Council has negotiated new social housing, conservation of bushland and the preservation of rare indigenous plant species in a proposed redevelopment of the old quarry site in Norvel Road, Ferntree Gully.
The proposal, which requires a planning scheme amendment to proceed, includes eight new social housing dwellings for people on low incomes, to be managed by a registered housing provider.
Mayor Susan Laukens said this would be an excellent outcome for people in insecure housing.
“Rising rents in the private rental market, and an inadequate supply of social housing means many people on low to very low incomes, are struggling to find somewhere to live.
“Single mums and single women over 55 are most vulnerable to housing stress, and both cohorts are often impacted by family violence and relationship breakdown.
“One of the measures Council has in place to address the shortfall of social housing in Knox is negotiating a minimum five per cent contribution towards social housing from the development of strategic sites such as the disused quarry in Norvel Road,” Cr Laukens said.

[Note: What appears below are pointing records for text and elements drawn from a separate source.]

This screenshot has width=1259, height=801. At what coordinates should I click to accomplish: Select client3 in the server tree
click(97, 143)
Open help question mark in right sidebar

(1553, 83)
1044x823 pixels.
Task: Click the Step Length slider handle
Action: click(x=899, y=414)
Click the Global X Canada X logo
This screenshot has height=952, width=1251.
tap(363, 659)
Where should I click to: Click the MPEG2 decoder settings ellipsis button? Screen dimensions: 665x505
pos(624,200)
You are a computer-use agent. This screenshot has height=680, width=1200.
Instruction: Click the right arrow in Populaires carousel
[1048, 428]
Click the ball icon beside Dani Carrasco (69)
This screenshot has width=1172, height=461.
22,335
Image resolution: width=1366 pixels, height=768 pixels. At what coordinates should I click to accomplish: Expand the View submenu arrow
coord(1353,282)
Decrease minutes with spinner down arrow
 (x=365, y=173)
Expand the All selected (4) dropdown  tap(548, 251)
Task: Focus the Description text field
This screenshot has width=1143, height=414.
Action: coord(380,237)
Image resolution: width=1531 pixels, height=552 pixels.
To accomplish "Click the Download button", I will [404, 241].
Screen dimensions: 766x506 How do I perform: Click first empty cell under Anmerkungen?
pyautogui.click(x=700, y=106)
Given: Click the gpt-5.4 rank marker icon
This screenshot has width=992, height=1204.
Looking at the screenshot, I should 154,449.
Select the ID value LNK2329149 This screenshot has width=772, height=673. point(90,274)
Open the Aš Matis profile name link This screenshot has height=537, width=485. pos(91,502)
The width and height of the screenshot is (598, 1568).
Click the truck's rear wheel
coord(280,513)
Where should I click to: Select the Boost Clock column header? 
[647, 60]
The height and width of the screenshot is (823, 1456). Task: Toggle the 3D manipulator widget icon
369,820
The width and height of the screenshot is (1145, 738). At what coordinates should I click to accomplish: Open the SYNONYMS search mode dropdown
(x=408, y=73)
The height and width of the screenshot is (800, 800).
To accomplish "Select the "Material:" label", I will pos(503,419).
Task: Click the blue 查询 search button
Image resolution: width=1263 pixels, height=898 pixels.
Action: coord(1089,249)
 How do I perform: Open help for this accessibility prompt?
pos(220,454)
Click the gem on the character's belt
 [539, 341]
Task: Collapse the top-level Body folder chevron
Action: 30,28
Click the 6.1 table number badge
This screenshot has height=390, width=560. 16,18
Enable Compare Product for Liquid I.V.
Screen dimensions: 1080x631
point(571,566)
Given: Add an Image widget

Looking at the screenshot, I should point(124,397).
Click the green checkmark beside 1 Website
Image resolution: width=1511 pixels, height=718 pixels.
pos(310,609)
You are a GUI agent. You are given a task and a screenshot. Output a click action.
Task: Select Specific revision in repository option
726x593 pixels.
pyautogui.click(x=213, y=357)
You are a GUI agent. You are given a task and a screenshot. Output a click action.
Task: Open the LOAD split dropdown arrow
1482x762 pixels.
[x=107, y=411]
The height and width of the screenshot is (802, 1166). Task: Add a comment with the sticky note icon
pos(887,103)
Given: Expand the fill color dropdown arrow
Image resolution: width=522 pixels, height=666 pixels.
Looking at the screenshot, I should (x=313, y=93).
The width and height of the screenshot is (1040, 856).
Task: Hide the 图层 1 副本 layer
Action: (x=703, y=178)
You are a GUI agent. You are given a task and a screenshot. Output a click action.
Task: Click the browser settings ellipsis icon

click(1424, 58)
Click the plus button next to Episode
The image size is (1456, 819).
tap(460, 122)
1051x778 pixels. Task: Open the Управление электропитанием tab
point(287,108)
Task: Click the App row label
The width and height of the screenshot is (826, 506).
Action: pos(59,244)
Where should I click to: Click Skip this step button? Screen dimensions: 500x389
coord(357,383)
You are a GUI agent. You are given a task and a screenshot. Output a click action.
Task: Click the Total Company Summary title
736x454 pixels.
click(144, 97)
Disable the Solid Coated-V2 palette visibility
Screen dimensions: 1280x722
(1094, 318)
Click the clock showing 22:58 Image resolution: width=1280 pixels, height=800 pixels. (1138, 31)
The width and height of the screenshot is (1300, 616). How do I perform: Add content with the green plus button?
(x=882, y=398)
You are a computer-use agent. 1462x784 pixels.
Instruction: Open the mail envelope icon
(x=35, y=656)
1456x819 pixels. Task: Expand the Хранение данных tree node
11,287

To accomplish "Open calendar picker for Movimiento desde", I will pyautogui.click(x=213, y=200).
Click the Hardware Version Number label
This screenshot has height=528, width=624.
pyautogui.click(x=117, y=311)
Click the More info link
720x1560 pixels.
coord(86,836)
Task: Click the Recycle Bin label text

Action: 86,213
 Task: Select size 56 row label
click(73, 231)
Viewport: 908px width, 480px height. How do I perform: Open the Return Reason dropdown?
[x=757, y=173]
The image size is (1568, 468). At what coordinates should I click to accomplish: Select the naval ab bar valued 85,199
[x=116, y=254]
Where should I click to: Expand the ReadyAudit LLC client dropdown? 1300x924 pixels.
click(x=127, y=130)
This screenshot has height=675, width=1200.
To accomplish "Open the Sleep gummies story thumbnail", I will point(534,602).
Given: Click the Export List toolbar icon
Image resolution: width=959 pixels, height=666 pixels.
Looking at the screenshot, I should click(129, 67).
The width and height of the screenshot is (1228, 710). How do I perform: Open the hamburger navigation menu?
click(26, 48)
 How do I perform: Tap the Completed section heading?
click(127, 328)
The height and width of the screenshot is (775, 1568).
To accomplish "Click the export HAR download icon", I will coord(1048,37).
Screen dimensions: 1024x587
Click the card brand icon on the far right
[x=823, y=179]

Council has also successfully negotiated the transfer of 1.7 hectares of land adjacent to Blind Creek, which will allow biologically significant bushland to be conserved.
Council will work with the landowner and environmental volunteers to preserve some significant regrowth which has been assessed as unlikely to survive where it has occurred.
The landowner has agreed to save this vegetation, which includes some critically endangered species, to allow for propagation and planting elsewhere, with the aim of ensuring the survival of these species in Knox.
The former Norvel Road Quarry was used for clay extraction for the manufacturing of bricks from 1955 until its closure around 2009. The site is fully remediated and has long been identified by Council as a strategic site for residential development.
The development proposes 138 residential lots in total and will require a planning scheme amendment to rezone parts of the site for residential, recreation and conservation uses.
Council will now seek authorisation from the Minister for Planning to prepare and exhibit the proposed amendment. If the Amendment receives Ministerial authorisation, the next step will be for the community to have an opportunity to make submissions.